Ce protocole arithmétique est assez peu mystérieux. Et nous descendrons jusqu’au numéro… ?

Maître Wang ne veut rien omettre, repart du quatre, et s’arrête au cinq.

— Et au-dessous ?

Il y a les Dames d’honneur de l’Empereur. Elles peuvent être élevées au rang de Concubines du cinquième rang, qui peuvent atteindre le quatrième, qui…

— Bien, bien.

Toutes ces réponses sont immédiates, claires… un peu trop claires : il ne se dérobe pas. Il ne semble rien me cacher. Il parle comme un fonctionnaire, récite le nom de ses collègues, — des sous-chefs dont il vise l’emploi, — des « directeurs » qui le « proposeront »…

C’est ainsi que j’apprends, en bon ordre et de la même voix méthodique, la classification des Princesses Impériales ; des Époux des dites Princesses ; puis les couleurs, — champs et bords, — des « Huit Bannières », toute l’héraldique des Conquérants Mandchous ; et ce beau titre « Prince au chapeau de fer » !

Maître Wang cite enfin une curieuse caste dont je comprends peu l’origine et l’emploi. Ce sont les « Pao-Yi », les « Esclaves »… et malgré la servilité du nom, je les vois figurer parmi les Conquérants. Ils sont du sang des « Huit Bannières ». Celui qui les mène, choisi parmi eux, est un Prince, esclave aussi.

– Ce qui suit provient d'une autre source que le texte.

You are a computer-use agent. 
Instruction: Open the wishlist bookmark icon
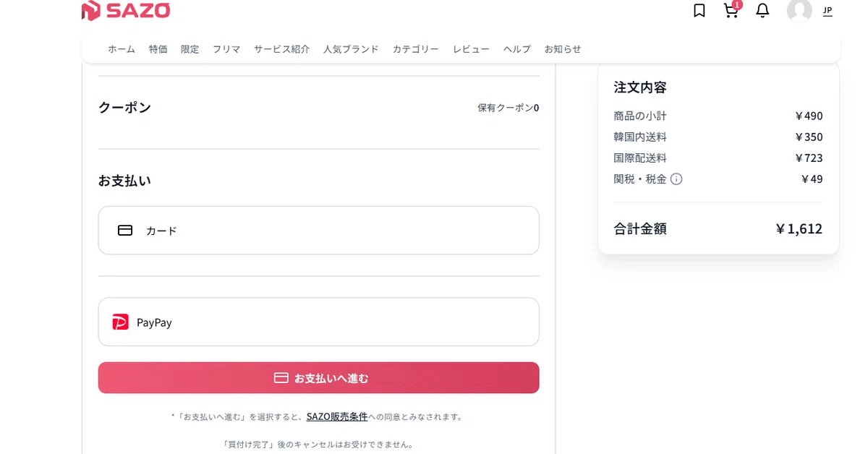coord(699,11)
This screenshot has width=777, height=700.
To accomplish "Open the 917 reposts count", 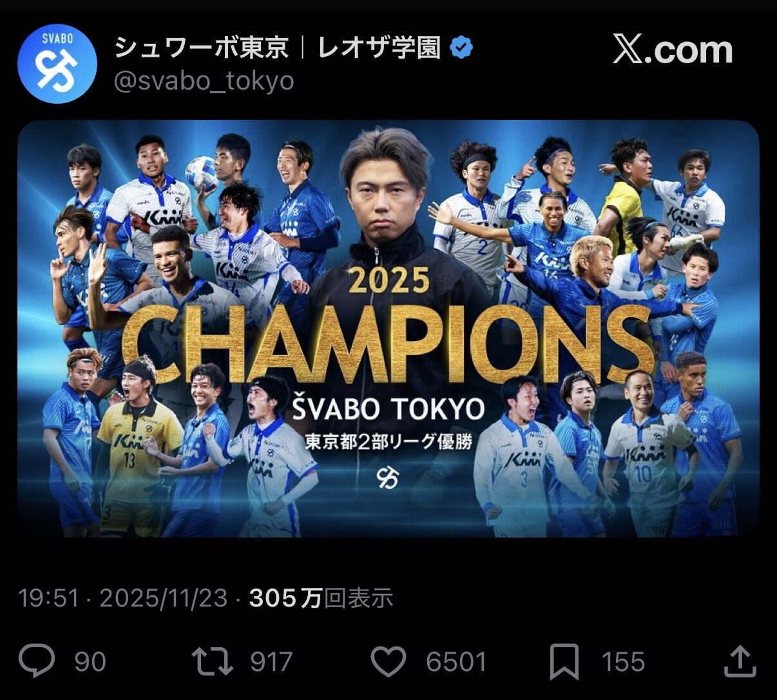I will click(x=271, y=663).
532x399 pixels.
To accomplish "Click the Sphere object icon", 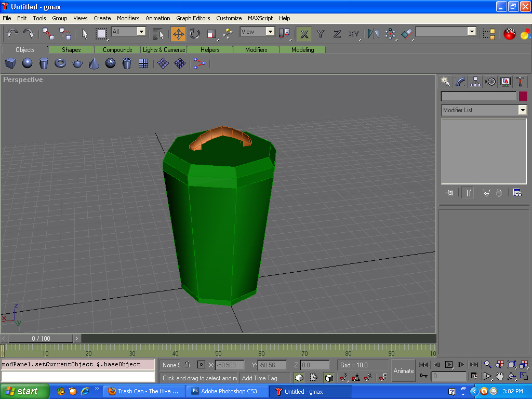I will click(27, 63).
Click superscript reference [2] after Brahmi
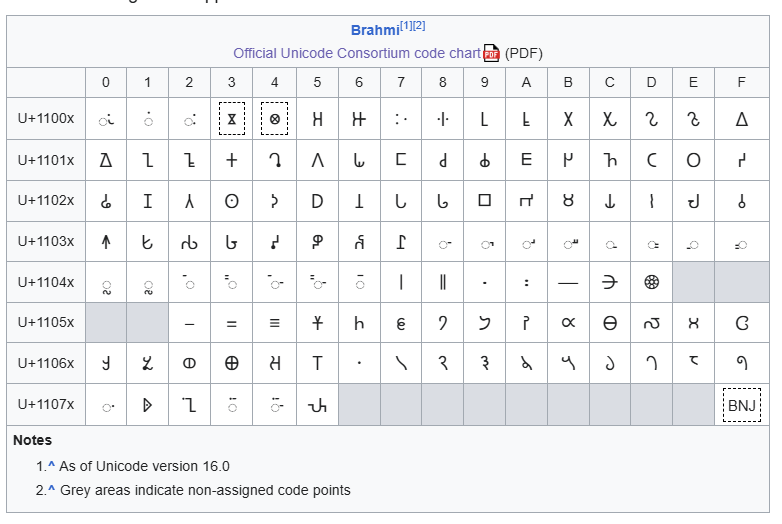Screen dimensions: 782x524 (419, 25)
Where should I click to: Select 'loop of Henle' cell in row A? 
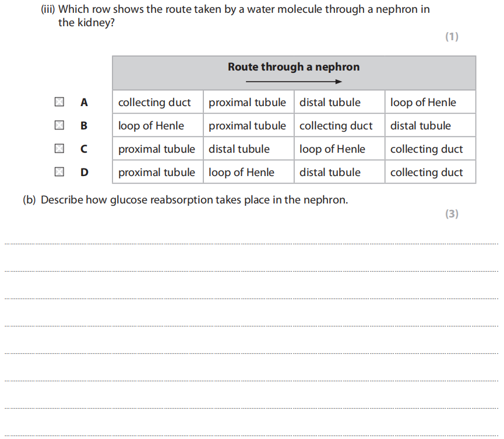pos(423,103)
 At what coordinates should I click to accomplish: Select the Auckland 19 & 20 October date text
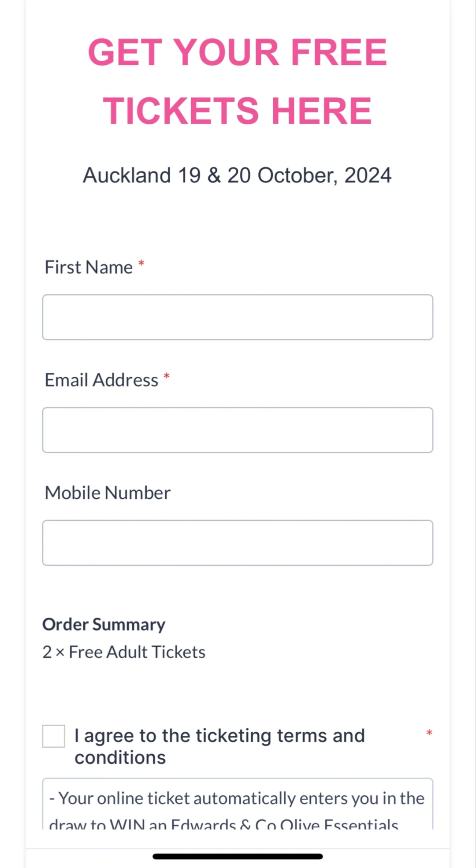[x=237, y=175]
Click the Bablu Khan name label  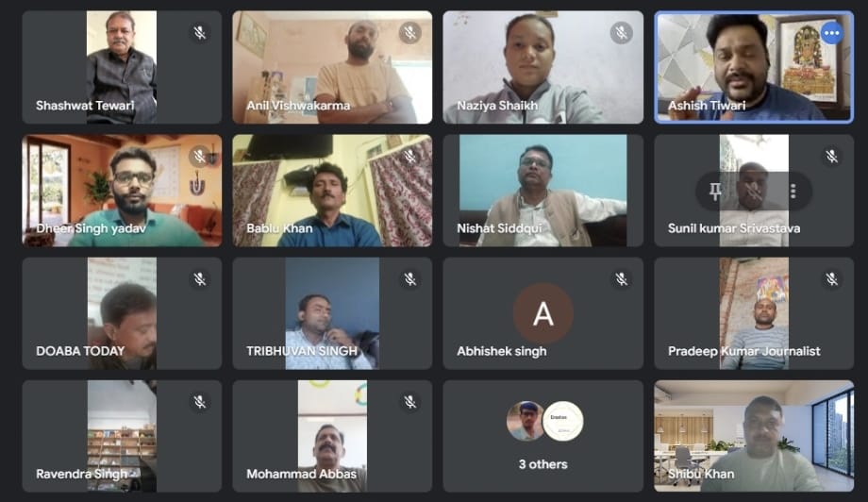tap(279, 228)
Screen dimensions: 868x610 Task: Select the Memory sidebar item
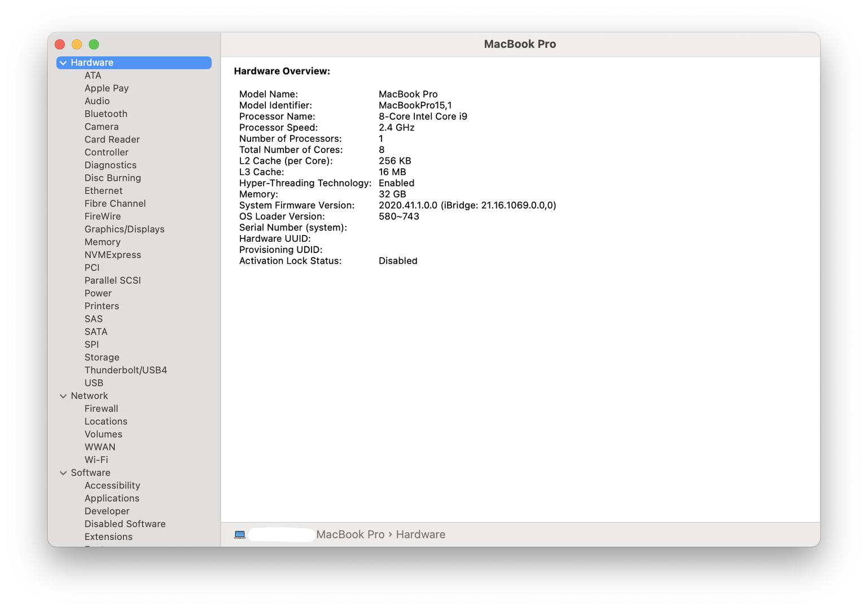102,242
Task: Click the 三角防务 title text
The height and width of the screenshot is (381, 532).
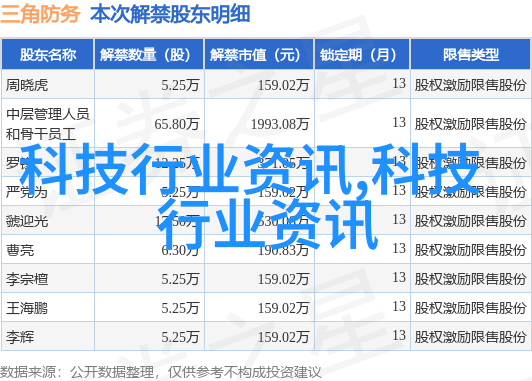Action: (x=40, y=14)
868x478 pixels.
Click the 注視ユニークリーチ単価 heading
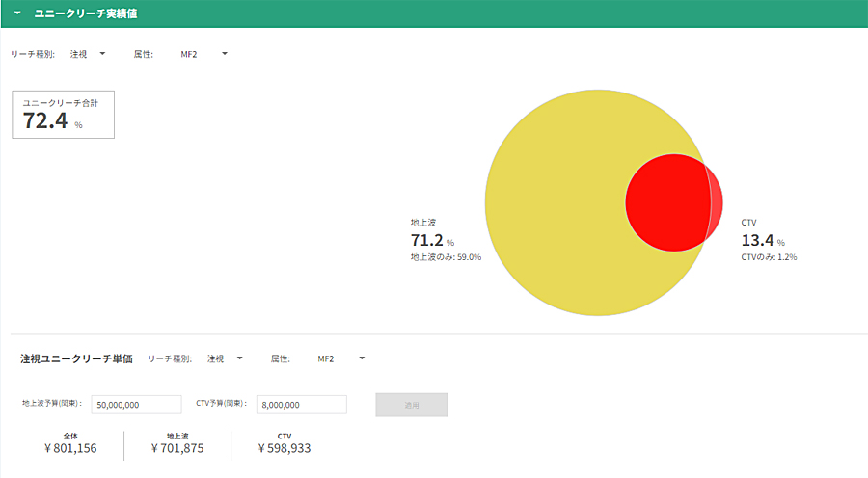[x=76, y=359]
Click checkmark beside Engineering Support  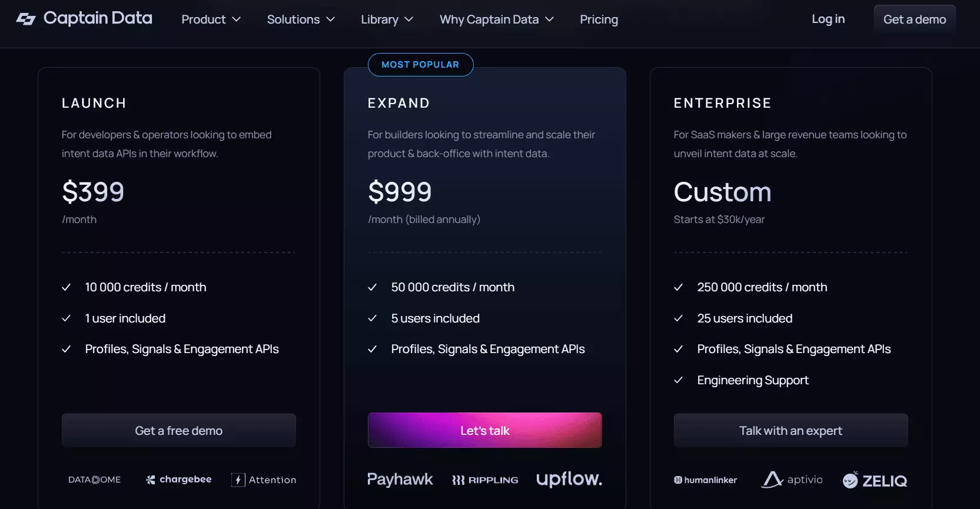click(x=678, y=380)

Maître Wang daigne expliquer : ces gens-là, serfs Coréens ou Mongols des Mandchous d’autrefois, ont été entraînés avec leurs maîtres à la conquête de la « Fleur du Milieu ». Ils l’ont conquise. Ils sont maîtres maintenant, à leur tour, et anoblis.

Quelle noblesse, en effet, et quelle fière allure ! Les Mandchous ont fait maîtres sur leurs nouveaux esclaves chinois, ceux qui les avaient bien servis, dans les temps difficiles… Du moins, je crois avoir compris. Je note avec soin :

— Pao-yi, — esclaves… Pao-yi ts’an-ling, — Chef des Pao-yi… Pao-yi tso-ling. — …

— Entrez !

Presque en même temps que le boy, débouche René Leys. C’en est fait ! mes deux professeurs sont en présence. À l’arrivée de l’hôte inattendu, le vieux Wang, levé soudain, a fléchi les jambes, touché la terre du poing droit, dans un salut mandchou, — non chinois, — parfait d’aisance et de souplesse. L’autre, avant même d’accepter la main que je lui tends, a répondu, comme d’instinct, par le même geste, et avec la même aisance, la même souplesse polie. Puis, tout d’un coup, il s’excuse… il paraît bouleversé… il en a des larmes aux yeux… Et il reste là sans rien dire…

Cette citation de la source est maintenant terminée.